EXERCISE REQUIREMENTS: From the listing below, pull out the lines that hold "computer".

DATA SHOWN:

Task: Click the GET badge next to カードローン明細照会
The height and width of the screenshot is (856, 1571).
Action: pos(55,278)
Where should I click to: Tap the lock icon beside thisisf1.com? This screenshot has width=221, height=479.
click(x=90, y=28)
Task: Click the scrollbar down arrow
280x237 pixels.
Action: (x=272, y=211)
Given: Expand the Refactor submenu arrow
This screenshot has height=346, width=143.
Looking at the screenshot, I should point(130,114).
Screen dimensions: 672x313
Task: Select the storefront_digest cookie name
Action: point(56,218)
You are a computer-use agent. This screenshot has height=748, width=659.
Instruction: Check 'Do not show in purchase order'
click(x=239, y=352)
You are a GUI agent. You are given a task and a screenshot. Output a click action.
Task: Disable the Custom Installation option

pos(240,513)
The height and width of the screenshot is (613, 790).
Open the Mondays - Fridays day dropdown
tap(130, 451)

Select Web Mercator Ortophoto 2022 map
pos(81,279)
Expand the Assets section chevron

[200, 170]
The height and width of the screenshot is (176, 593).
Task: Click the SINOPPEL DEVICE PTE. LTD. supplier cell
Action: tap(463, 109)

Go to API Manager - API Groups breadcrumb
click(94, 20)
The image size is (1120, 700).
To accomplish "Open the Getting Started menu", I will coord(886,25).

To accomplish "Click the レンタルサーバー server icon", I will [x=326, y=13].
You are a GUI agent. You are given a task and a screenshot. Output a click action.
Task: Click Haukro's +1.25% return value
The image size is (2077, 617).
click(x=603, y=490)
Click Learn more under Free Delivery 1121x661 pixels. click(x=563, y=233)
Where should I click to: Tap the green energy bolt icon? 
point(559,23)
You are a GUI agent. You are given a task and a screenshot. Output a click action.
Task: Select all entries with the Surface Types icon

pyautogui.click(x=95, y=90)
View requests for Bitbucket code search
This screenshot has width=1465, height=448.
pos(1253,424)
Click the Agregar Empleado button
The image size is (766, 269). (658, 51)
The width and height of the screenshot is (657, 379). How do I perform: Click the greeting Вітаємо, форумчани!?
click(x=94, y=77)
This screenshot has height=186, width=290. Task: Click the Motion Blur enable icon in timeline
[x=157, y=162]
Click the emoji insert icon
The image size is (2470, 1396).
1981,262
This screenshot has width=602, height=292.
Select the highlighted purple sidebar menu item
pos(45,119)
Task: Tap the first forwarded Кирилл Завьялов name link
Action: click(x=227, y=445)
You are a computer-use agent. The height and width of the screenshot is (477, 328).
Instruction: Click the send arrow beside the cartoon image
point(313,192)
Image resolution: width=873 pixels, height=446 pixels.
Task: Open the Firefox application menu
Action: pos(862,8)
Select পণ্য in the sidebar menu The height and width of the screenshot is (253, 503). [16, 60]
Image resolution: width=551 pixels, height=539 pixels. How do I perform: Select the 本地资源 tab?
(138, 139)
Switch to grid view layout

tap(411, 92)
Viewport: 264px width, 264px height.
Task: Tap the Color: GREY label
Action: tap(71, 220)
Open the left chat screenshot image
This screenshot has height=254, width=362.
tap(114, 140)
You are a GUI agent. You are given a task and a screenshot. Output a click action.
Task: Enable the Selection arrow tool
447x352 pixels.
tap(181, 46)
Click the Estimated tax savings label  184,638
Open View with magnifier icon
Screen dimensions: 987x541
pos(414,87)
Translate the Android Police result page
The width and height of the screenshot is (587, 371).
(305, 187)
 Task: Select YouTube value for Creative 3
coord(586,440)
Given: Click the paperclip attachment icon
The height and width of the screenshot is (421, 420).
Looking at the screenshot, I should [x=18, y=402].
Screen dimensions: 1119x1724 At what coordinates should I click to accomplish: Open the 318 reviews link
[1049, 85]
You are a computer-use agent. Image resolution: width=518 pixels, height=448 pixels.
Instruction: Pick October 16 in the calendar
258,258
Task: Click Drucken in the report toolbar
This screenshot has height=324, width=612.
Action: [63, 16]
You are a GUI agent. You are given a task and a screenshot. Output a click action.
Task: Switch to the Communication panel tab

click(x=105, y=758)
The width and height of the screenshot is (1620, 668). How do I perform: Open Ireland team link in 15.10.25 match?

PROBLEM SOLUTION:
You are a computer-use agent. This screenshot has height=748, width=659.
You are a computer-use agent. The height and width of the screenshot is (477, 328).
You are a computer-use agent. Image resolution: width=518 pixels, height=448 pixels.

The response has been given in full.